Format the lines from the line with "You are a GUI" to the line with "Image resolution: width=1293" as a numbered list, including both of those lines and leaving out any blank lines.

** Opening Provided information block **

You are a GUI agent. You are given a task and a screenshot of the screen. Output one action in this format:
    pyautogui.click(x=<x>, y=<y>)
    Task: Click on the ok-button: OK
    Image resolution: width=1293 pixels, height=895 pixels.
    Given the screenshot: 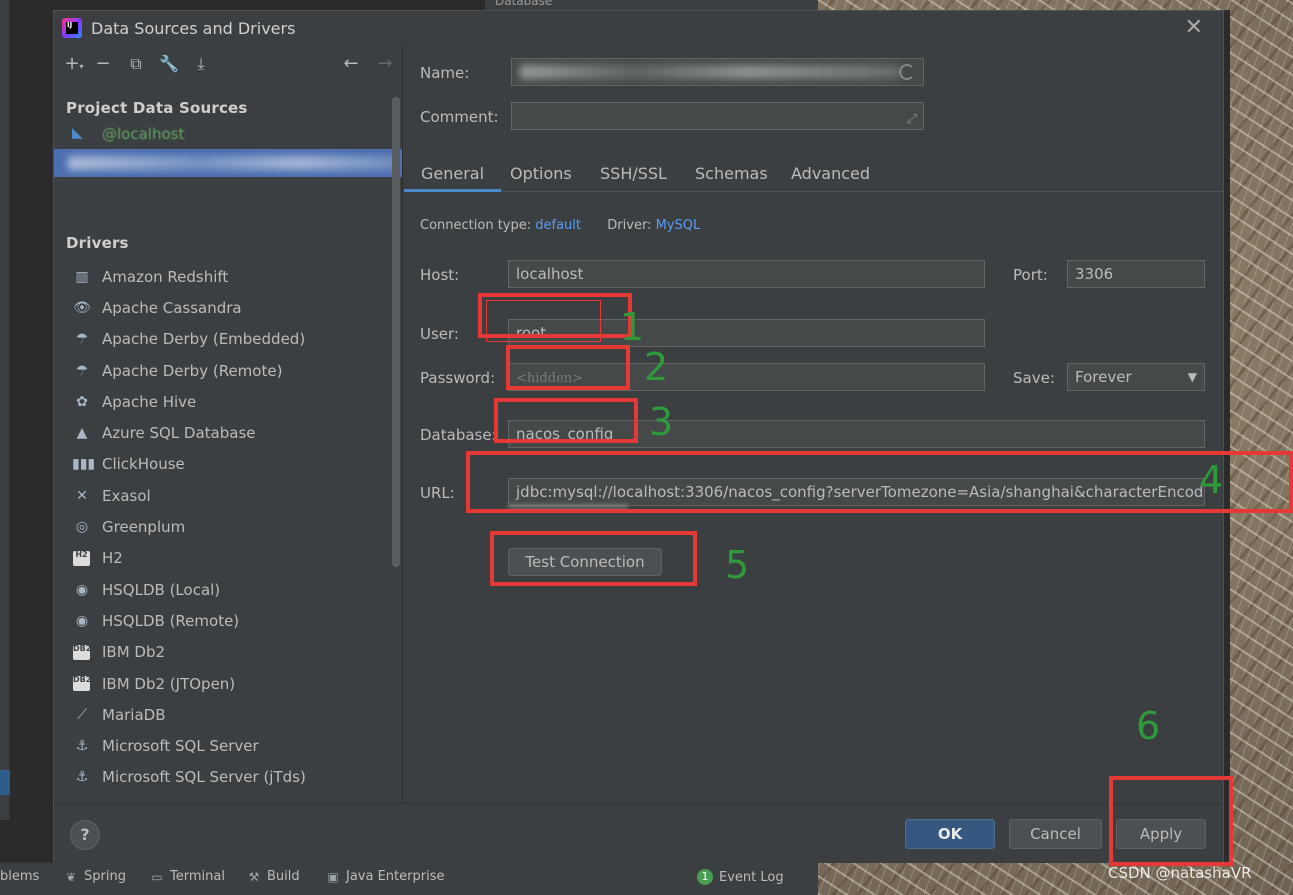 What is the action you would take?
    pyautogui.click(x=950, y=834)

** Closing Provided information block **
** Opening Provided information block **

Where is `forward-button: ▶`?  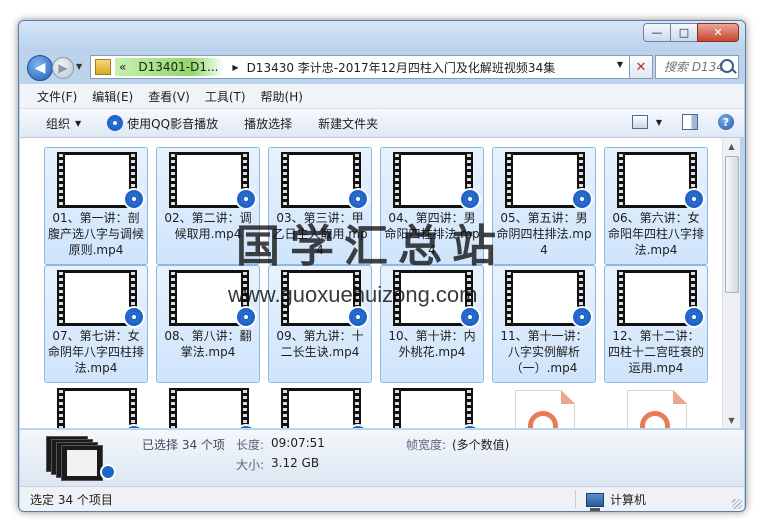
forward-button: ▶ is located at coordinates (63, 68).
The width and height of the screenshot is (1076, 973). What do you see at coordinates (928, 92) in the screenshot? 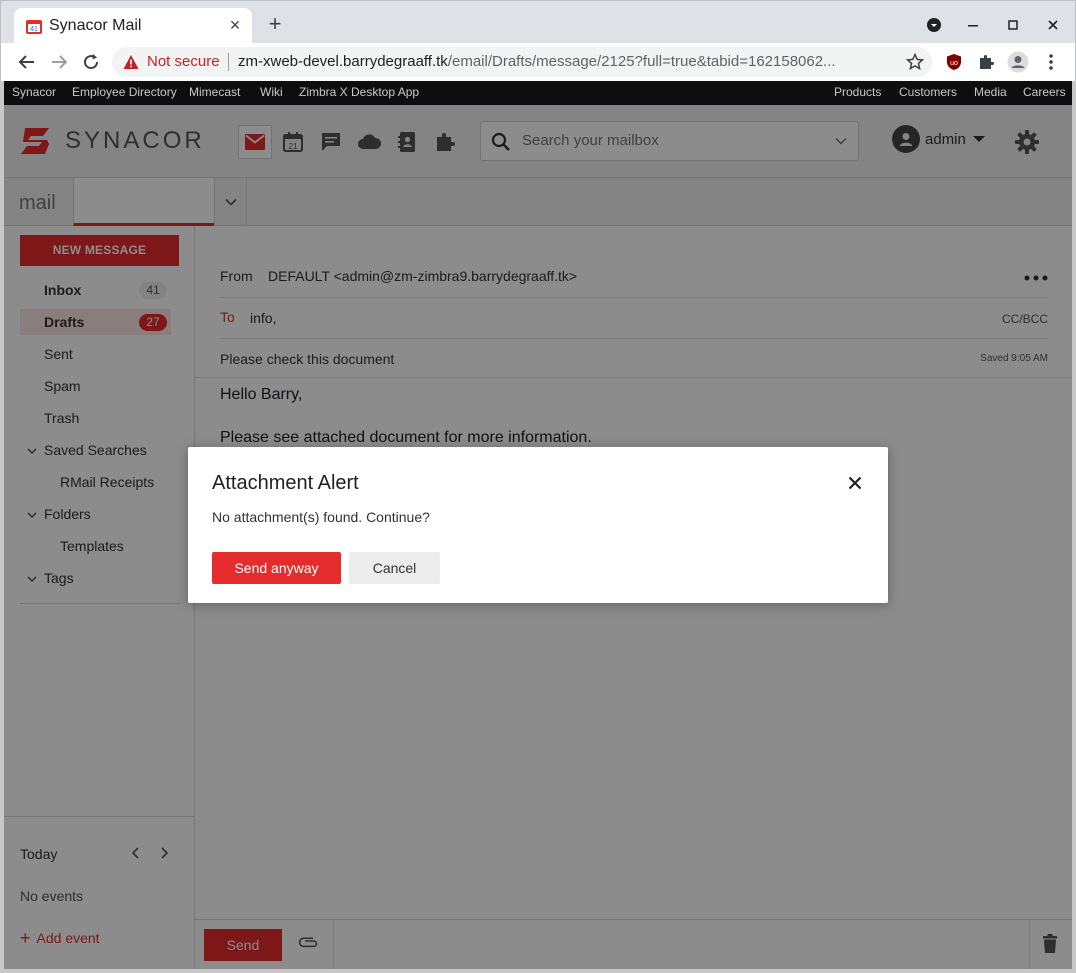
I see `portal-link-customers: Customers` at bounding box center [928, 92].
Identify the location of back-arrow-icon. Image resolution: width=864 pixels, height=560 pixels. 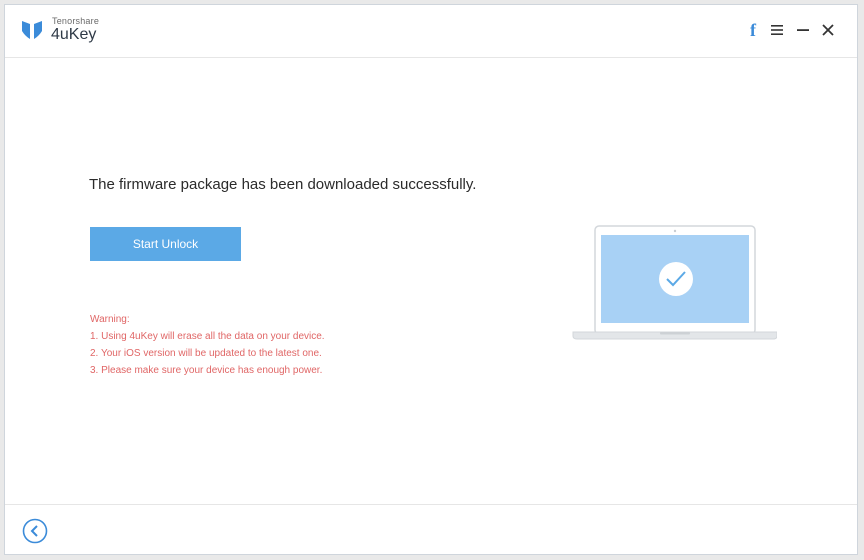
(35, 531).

** Closing Provided information block **

The answer:
1. You are a GUI agent. You are given a task and a screenshot of the screen. Output one action in this format:
2.     pyautogui.click(x=<x>, y=<y>)
3.     Task: Click on the ok-button: OK
4.     Image resolution: width=1293 pixels, height=895 pixels.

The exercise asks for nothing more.